Being Agog With Base Shoe Molding

Base shoe molding is that little strip of molding at the bottom of your base. It is intended to fill the gap between floor and base.

Most of the shoe base in my parlor was missing, and what remained broke apart when removed. It tends to do that.

So, I knew I would have to buy new base shoe. OK. What I was dreading though was having to stain the many thin pieces, and then put on several coats of varnish (sanding between coats). UGH. How tedious was that going to be?

Imagine, if you will then, my delight in discovering something quite extraordinary.

 

Pre-stained and pre-varnished base shoe!!!!!!!!

 

So with hardly any work on my part, done! I am agog! I am thrilled!  (Wall color not accurate.)

 

 

10 Responses to Being Agog With Base Shoe Molding

  1. The thing that drives me mad is that new base shoe is usually 3/4″ quarter round and the old stuff was at least 1″ and up, sometimes as much as 1 1/4″. As a woodworker, I feel guilty if I don’t buy the router bit and mill my own.

    The 3/4″ looks perfectly fine, but I notice every time I see it. So to mix metaphors another straw is added to my descent into madness every time I notice.

    “Don’t look, Ethel, but she’d already got a free shot”

    • Hi Stewart!

      You will be pleased to know that the new shoe is not a 1/4-round.

      It is 3/4 x 1/2.

      The old shoe was only 1/16-inch higher.

  2. I find it even more frustrating when so many people use regular quarter-round instead of rhe asymmetric base shoe. Even if standard modern base shoe is smaller than what has been used in the past, it looks better than round.

    • I agree with you Seth, my point was that I believe in matching the original accurately. I have also seen original shoe with a cyma curve.

      In reality, I don’t think the Cross House would have shoe at all since it was originally carpeted, at least on the first floor.

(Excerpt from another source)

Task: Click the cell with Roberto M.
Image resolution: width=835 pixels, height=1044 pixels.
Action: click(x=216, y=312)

      I would also mention that, although I am firm on this point, don’t look at the shoe in my house.

      • Stewart, I concur that the Cross House did not likely have shoe molding because of the original wall-to-wall carpet on the first and second floors.

        It seems that the oak floors were installed in 1929 and 1950. I assume that the shoe mold was put in at that time.

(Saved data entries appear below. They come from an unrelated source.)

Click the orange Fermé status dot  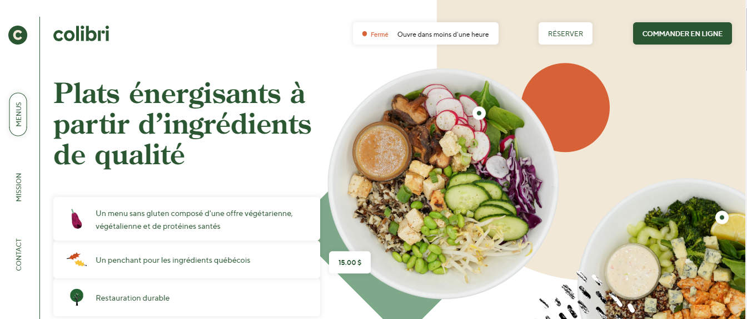click(x=365, y=34)
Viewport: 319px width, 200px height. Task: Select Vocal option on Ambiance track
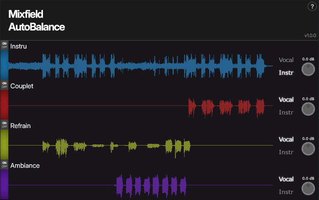click(x=286, y=179)
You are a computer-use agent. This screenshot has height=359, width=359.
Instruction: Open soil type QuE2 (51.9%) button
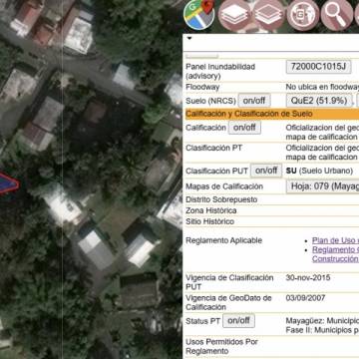[x=319, y=101]
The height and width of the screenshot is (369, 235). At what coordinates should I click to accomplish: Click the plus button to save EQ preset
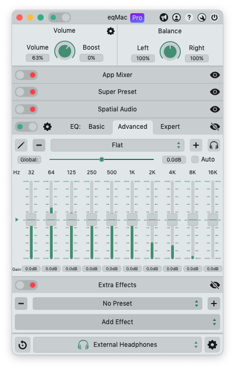click(x=196, y=145)
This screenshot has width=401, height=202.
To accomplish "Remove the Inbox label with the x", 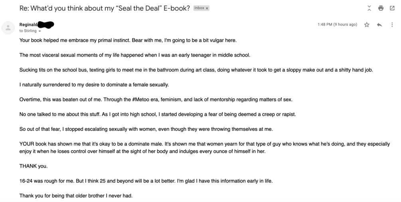I will point(207,8).
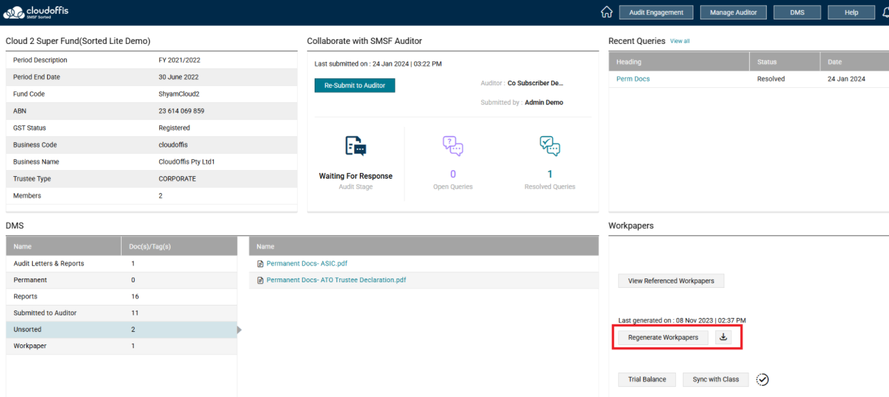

      • Wow, I have not seen cyma shoe before; very interesting!

        And finally, after complaining about quarter-round, I should admit that the original shoe moulding in our kitchen, pantry, and mudroom is in fact 3/4″ quarter-round. How about that, haha!

        I am quite confident it is original, because it is the same the old-growth pine as the baseboards, and all of the dings and scratches align.

        Upstairs, a previous owner used 1/4″x1″ flat stock with a large roundover 3/8″ or larger radius, I haven’t measured). I’ve kept it, even in areas I’ve done work, as it actually looks quite good against the 8″ tall base with simple roundover profile (original). Plus, furniture fits 1/2″ closer to the walls 🙂

        • It was in my first house, which was what I call Victorian tract housing. The house was one of five alike, The shoe actually started from the floor vertically for about 1/4″, and coved in before curving toward the base. It was about 3/4″ high and 1/2″ deep and was quite attractive.

  3. My house has base shoe very much like Stewart described above. It is has an “ogee” shape and router bits can be purchased to duplicate it. I used old flooring boards of old growth pine, ripped them to proper size and routed them to duplicate the existing base shoe. For good or bad, no one except me will know that the base shoe is not original. An exact duplicate but not original.

    • Very nice, just my style! I spent considerable effort at matching the millwork in our house where I needed new or replacement pieces. So far, I have been able to do everything with a router table and table saw, although if I ever have a house with really intense profiles, I may need to move up to a shaper.